_TASK ITEM_. Could you restate, exactly and with nothing added, the lines from the start of the data through the line that holds "Given: Click the", leaving the pictures out?

GIVEN DATA below:

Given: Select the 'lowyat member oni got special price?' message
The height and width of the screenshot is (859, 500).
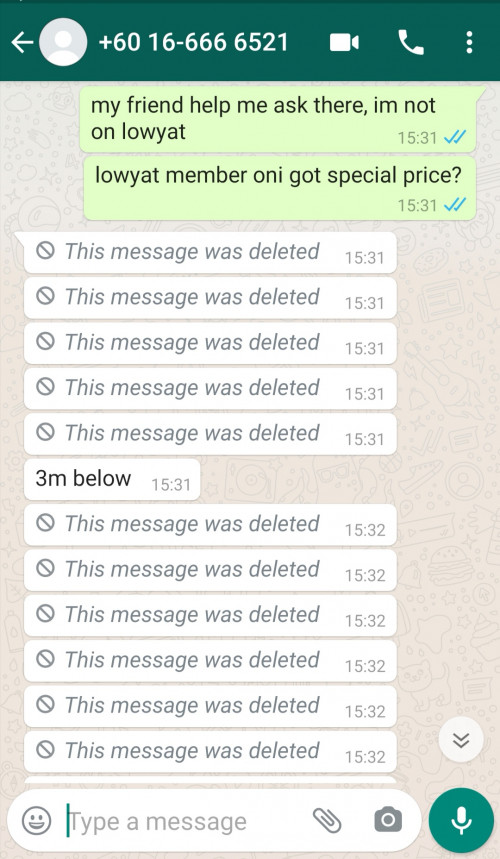Looking at the screenshot, I should [279, 188].
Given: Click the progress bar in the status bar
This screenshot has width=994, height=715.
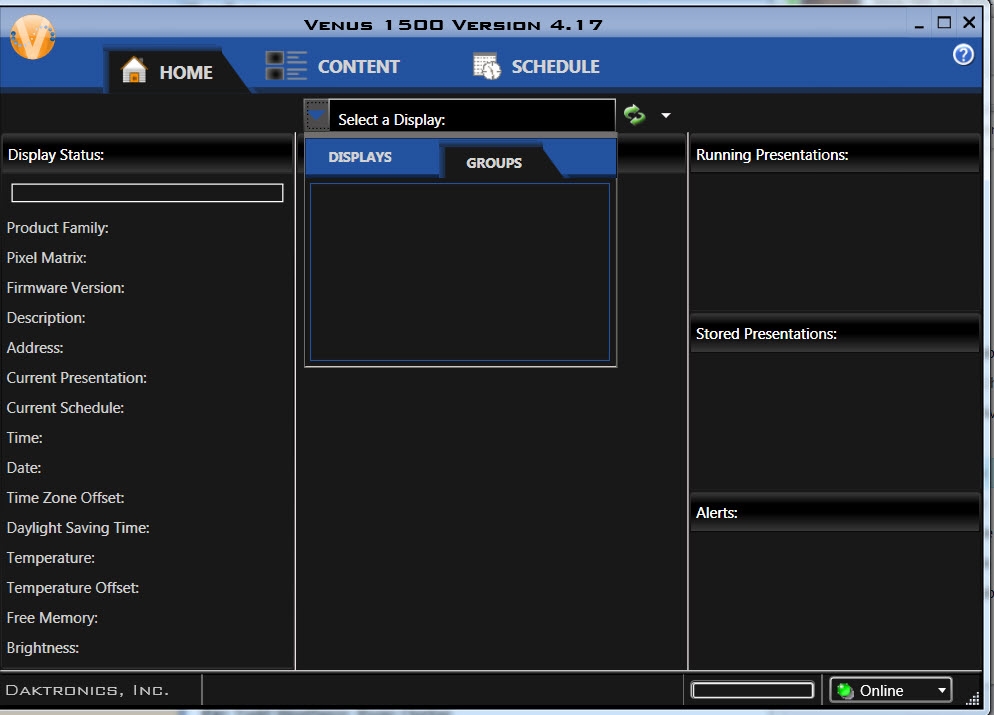Looking at the screenshot, I should point(752,690).
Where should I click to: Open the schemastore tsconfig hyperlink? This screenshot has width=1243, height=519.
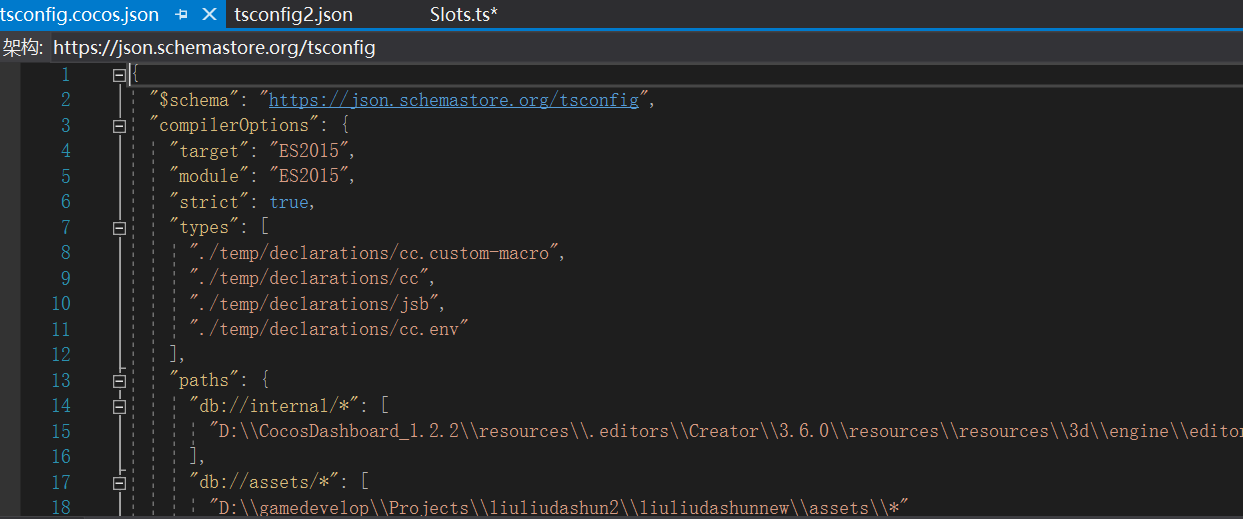pyautogui.click(x=453, y=100)
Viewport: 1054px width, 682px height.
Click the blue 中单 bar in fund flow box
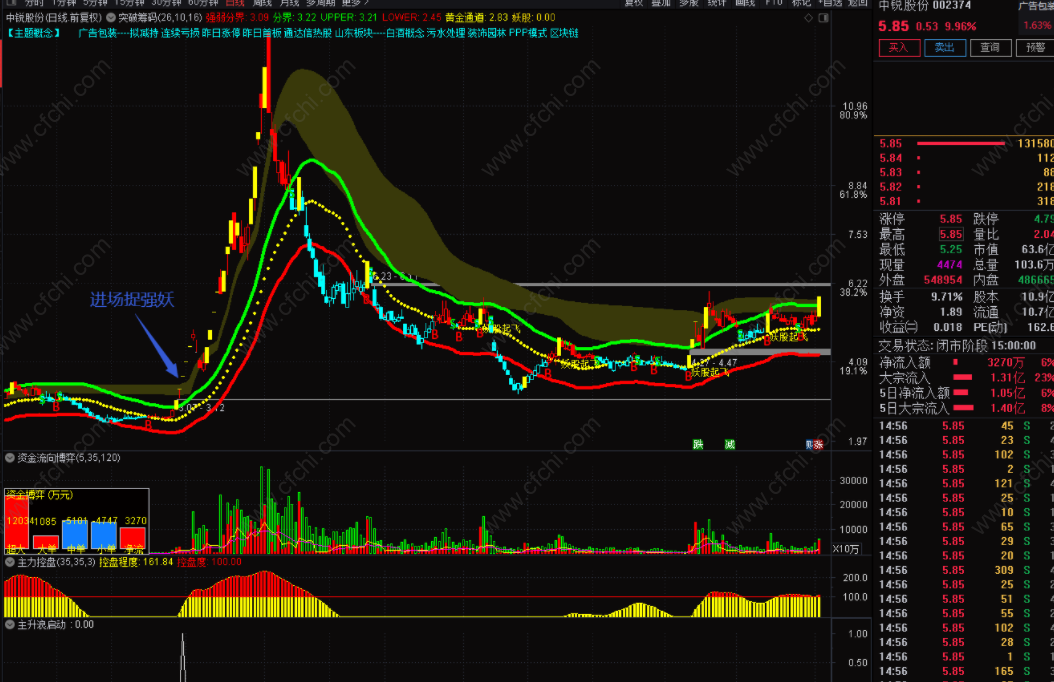click(x=76, y=534)
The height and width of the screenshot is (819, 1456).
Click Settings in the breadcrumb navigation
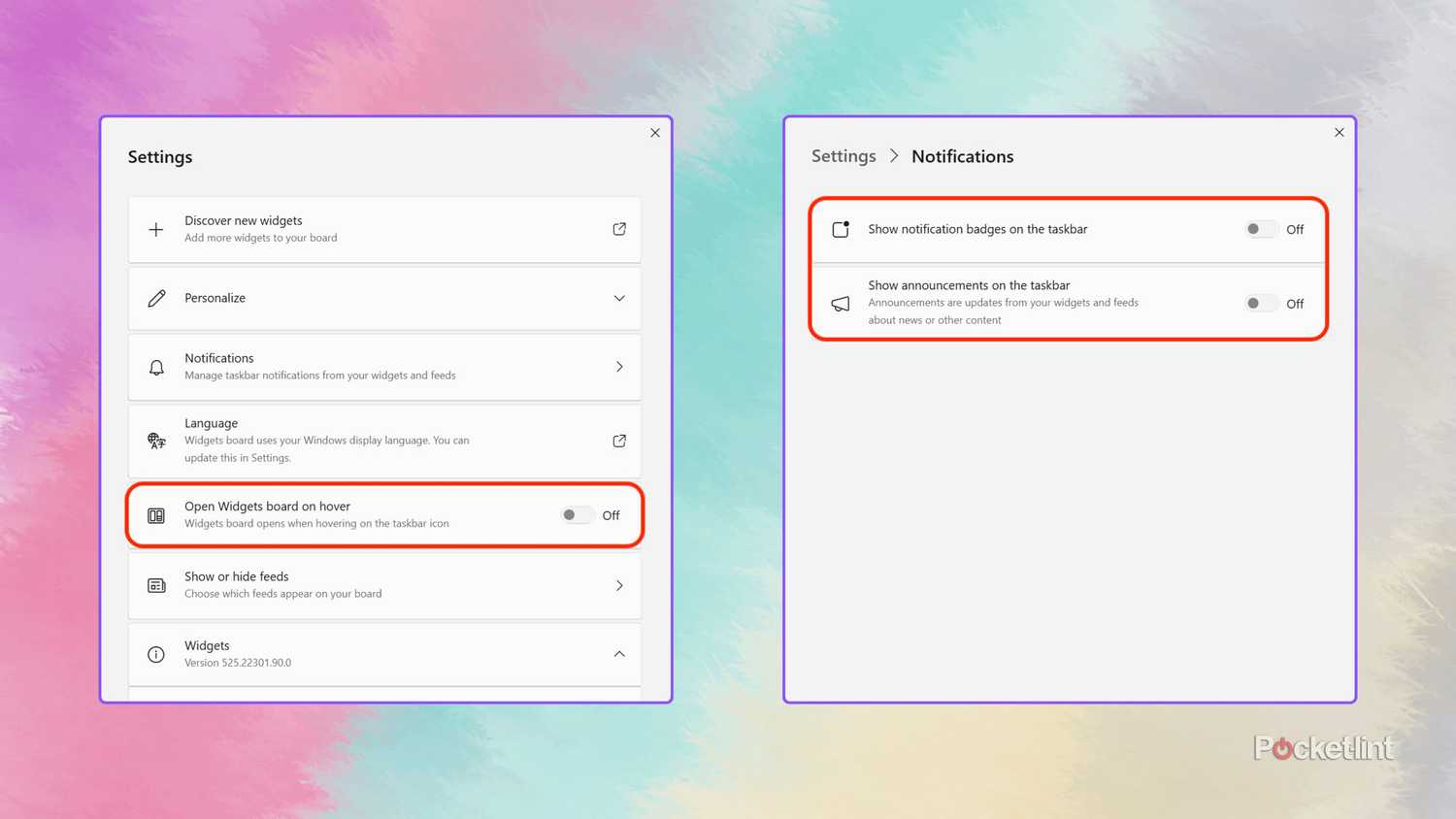(843, 156)
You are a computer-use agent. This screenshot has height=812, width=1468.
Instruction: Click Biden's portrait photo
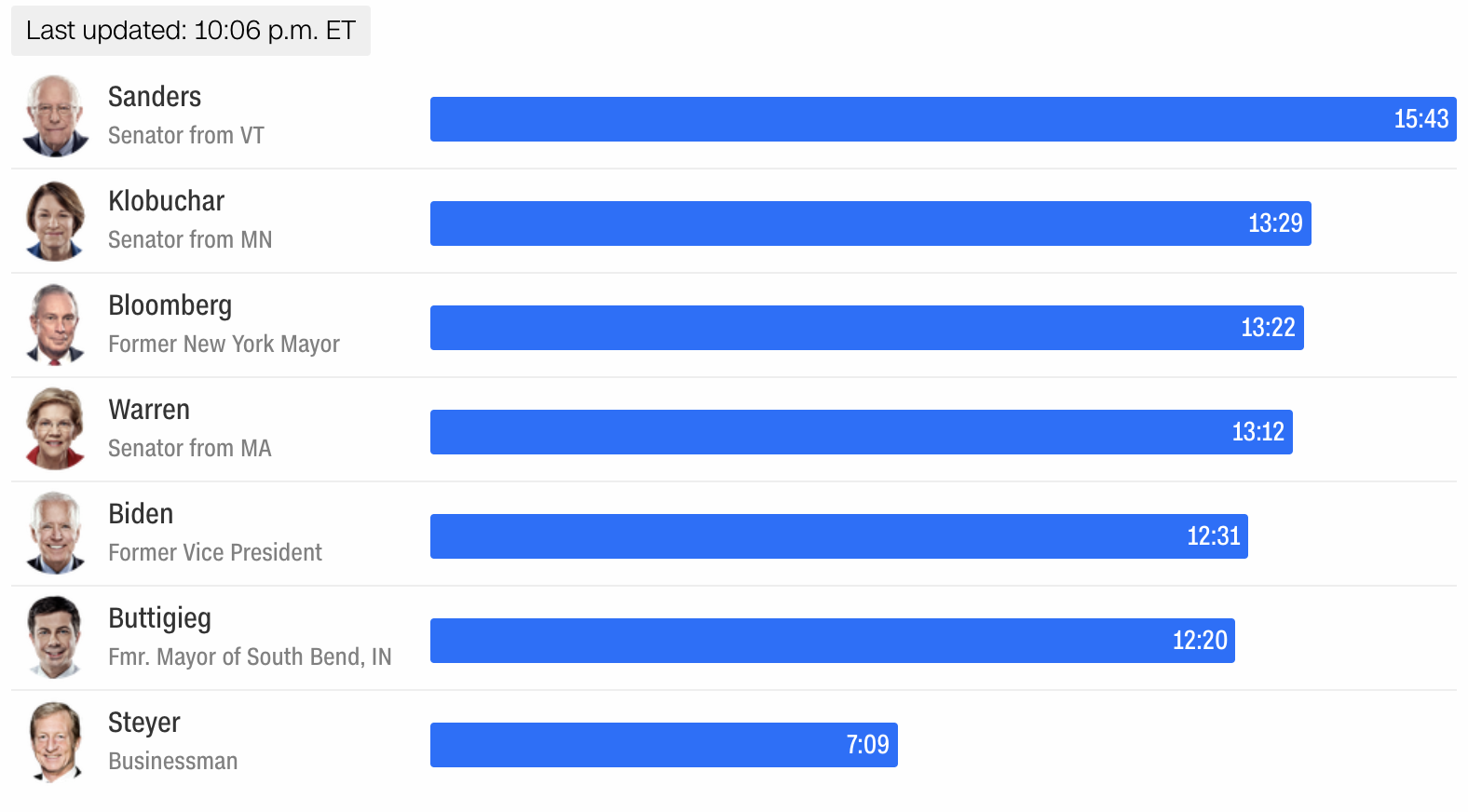tap(56, 534)
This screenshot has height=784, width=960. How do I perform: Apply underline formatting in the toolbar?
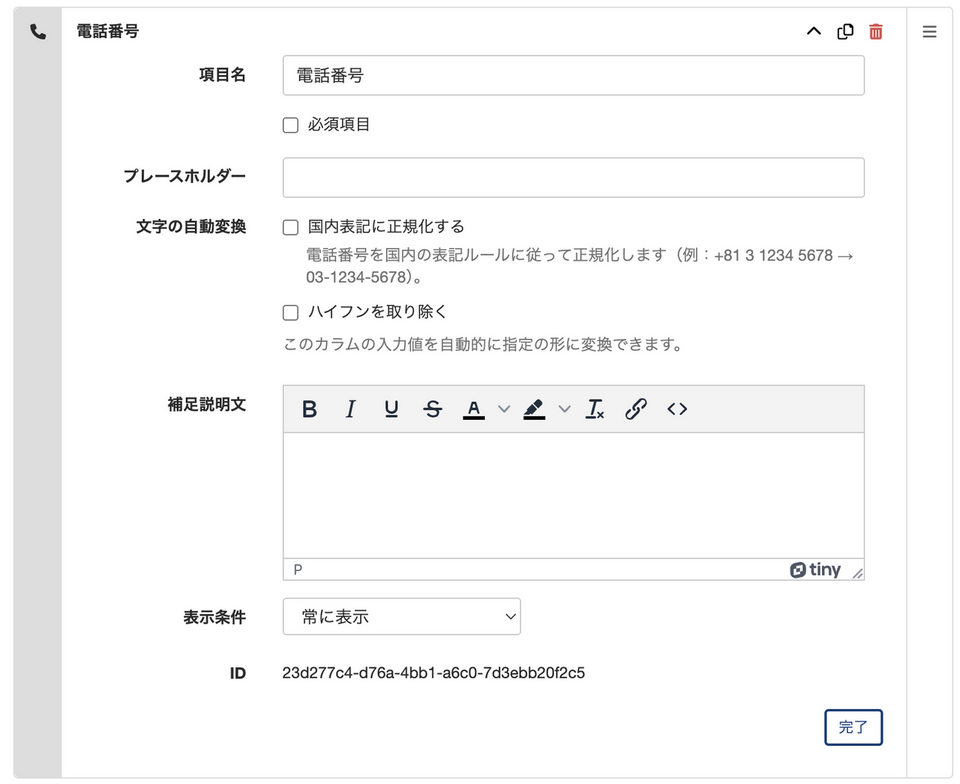point(391,409)
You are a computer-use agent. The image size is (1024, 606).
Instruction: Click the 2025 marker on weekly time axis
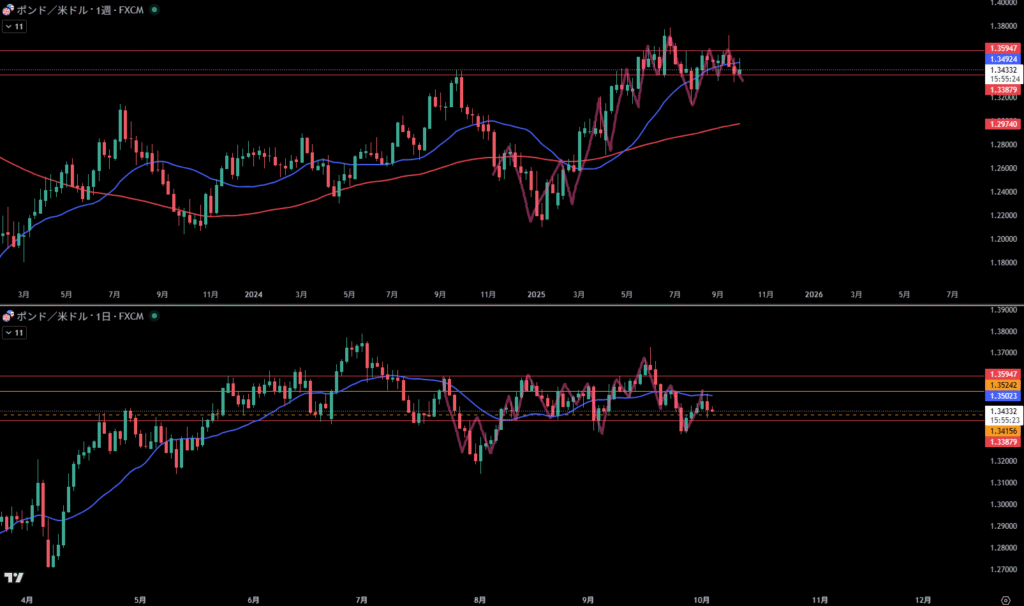[536, 295]
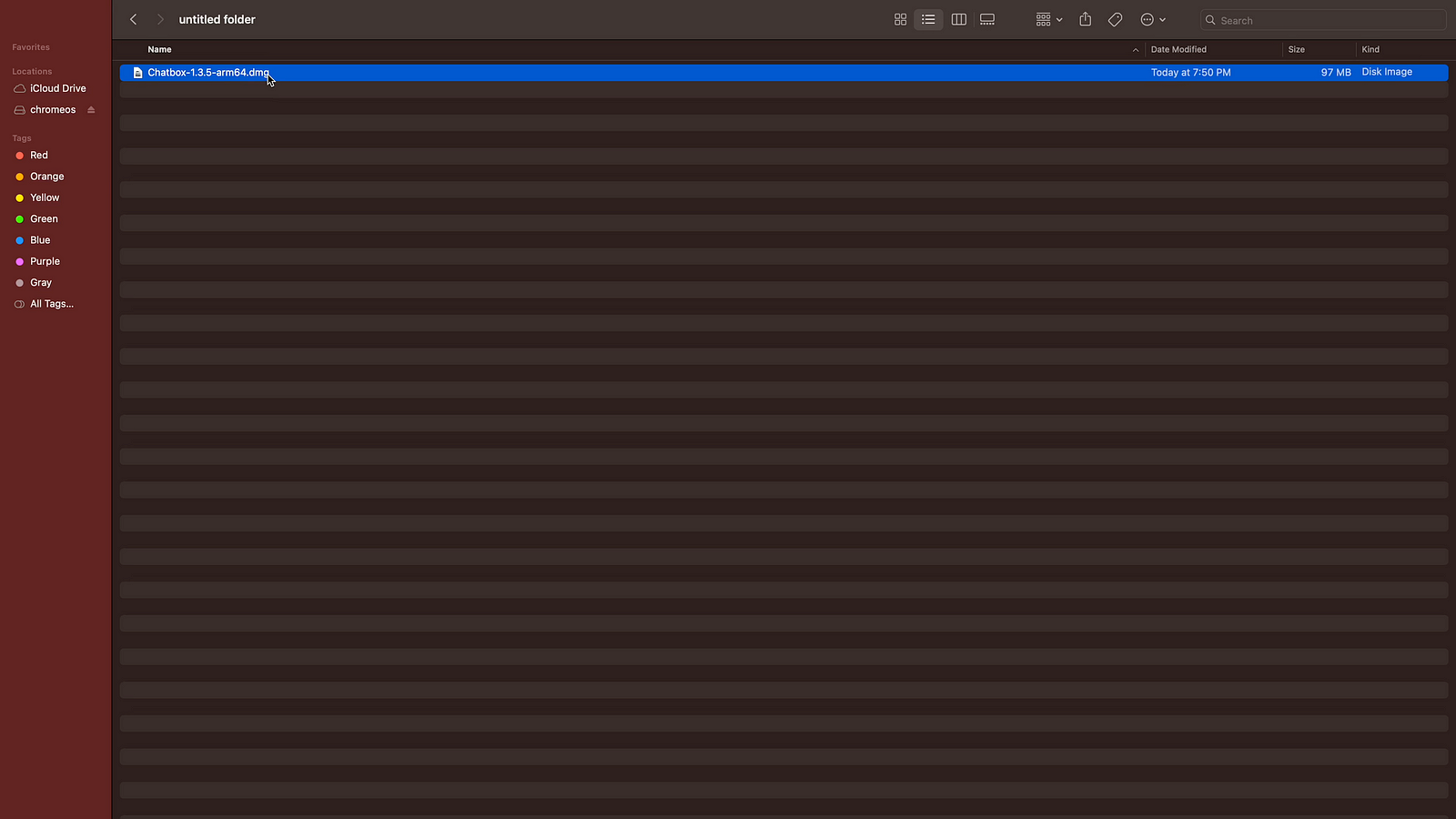Switch to gallery view

tap(987, 19)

End of GIVEN DATA.

_EXERCISE ANSWER_.
Given: Select the 'lowyat member oni got special price?' message
The height and width of the screenshot is (859, 500).
Looking at the screenshot, I should [279, 188].
Given: Click the progress bar in the status bar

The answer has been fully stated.